■ **What the task asks**:
Every line in the data below from the one containing "Open the 地图浏览 tab" down to the one containing "Click speech bubble", both included, must be retyped exactly; no other line is to appear.

■ **Supplied data**:

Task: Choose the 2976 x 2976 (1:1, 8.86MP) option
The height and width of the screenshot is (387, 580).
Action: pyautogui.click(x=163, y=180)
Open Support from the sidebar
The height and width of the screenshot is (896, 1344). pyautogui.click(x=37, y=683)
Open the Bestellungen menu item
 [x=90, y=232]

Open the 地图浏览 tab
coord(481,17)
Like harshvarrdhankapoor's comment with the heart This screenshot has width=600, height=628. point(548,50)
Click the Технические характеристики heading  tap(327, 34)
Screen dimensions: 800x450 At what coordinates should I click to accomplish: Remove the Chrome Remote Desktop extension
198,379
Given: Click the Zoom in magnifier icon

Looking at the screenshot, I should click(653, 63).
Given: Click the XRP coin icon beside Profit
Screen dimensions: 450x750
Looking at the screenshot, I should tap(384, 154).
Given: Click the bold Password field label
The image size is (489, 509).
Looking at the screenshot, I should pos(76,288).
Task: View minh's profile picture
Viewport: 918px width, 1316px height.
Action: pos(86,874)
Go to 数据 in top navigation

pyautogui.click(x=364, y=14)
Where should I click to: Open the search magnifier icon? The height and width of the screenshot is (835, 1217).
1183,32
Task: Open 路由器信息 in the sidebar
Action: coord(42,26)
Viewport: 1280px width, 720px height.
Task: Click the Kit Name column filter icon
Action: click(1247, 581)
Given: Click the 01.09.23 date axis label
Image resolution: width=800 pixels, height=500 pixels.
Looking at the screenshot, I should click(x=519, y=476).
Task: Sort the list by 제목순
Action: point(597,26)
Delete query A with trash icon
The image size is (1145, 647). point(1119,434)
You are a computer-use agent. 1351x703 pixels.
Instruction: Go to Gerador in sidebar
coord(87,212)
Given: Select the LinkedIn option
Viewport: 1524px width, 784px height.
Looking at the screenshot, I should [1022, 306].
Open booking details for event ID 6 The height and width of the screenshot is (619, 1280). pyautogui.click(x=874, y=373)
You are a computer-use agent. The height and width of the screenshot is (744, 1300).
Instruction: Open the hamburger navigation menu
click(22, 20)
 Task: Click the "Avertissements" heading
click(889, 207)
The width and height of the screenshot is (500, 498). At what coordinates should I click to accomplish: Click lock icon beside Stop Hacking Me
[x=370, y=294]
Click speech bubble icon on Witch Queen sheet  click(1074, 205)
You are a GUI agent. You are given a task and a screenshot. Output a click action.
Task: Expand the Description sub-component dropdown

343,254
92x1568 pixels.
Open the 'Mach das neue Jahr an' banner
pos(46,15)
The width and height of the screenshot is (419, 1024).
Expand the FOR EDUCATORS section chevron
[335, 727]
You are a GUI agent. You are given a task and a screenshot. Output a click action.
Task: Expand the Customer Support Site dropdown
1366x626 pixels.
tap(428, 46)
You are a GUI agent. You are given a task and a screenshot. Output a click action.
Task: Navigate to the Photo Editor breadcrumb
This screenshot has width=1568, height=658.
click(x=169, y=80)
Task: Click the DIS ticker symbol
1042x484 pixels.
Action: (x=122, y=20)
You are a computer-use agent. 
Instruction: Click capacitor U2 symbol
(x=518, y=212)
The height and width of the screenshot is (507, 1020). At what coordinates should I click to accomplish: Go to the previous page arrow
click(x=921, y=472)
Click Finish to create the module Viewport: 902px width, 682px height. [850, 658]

■ **Result of the exercise**:
Open the 地图浏览 tab
coord(481,17)
Like harshvarrdhankapoor's comment with the heart This screenshot has width=600, height=628. point(548,50)
Click the Технические характеристики heading  tap(327, 34)
Screen dimensions: 800x450 At what coordinates should I click to accomplish: Remove the Chrome Remote Desktop extension
198,379
Given: Click the Zoom in magnifier icon

Looking at the screenshot, I should click(653, 63).
Given: Click the XRP coin icon beside Profit
Screen dimensions: 450x750
Looking at the screenshot, I should tap(384, 154).
Given: Click the bold Password field label
The image size is (489, 509).
Looking at the screenshot, I should pos(76,288).
Task: View minh's profile picture
Viewport: 918px width, 1316px height.
Action: pos(86,874)
Go to 数据 in top navigation

pyautogui.click(x=364, y=14)
Where should I click to: Open the search magnifier icon? The height and width of the screenshot is (835, 1217).
1183,32
Task: Open 路由器信息 in the sidebar
Action: coord(42,26)
Viewport: 1280px width, 720px height.
Task: Click the Kit Name column filter icon
Action: click(1247, 581)
Given: Click the 01.09.23 date axis label
Image resolution: width=800 pixels, height=500 pixels.
Looking at the screenshot, I should click(x=519, y=476).
Task: Sort the list by 제목순
Action: point(597,26)
Delete query A with trash icon
The image size is (1145, 647). point(1119,434)
You are a computer-use agent. 1351x703 pixels.
Instruction: Go to Gerador in sidebar
coord(87,212)
Given: Select the LinkedIn option
Viewport: 1524px width, 784px height.
Looking at the screenshot, I should [1022, 306].
Open booking details for event ID 6 The height and width of the screenshot is (619, 1280). pyautogui.click(x=874, y=373)
You are a computer-use agent. The height and width of the screenshot is (744, 1300).
Instruction: Open the hamburger navigation menu
click(22, 20)
 Task: Click the "Avertissements" heading
click(889, 207)
The width and height of the screenshot is (500, 498). At what coordinates should I click to accomplish: Click lock icon beside Stop Hacking Me
[x=370, y=294]
Click speech bubble icon on Witch Queen sheet  click(1074, 205)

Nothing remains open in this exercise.